(Task data)
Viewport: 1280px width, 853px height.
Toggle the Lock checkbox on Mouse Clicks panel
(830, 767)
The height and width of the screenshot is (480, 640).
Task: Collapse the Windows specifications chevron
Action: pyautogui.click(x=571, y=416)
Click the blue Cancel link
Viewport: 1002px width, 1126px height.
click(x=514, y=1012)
(End Task data)
About this task:
Print out all the entries above exactly.

Expected output:
Viewport: 1280px width, 853px height.
Toggle the Lock checkbox on Mouse Clicks panel
(830, 767)
The height and width of the screenshot is (480, 640).
Task: Collapse the Windows specifications chevron
Action: pyautogui.click(x=571, y=416)
Click the blue Cancel link
Viewport: 1002px width, 1126px height.
click(x=514, y=1012)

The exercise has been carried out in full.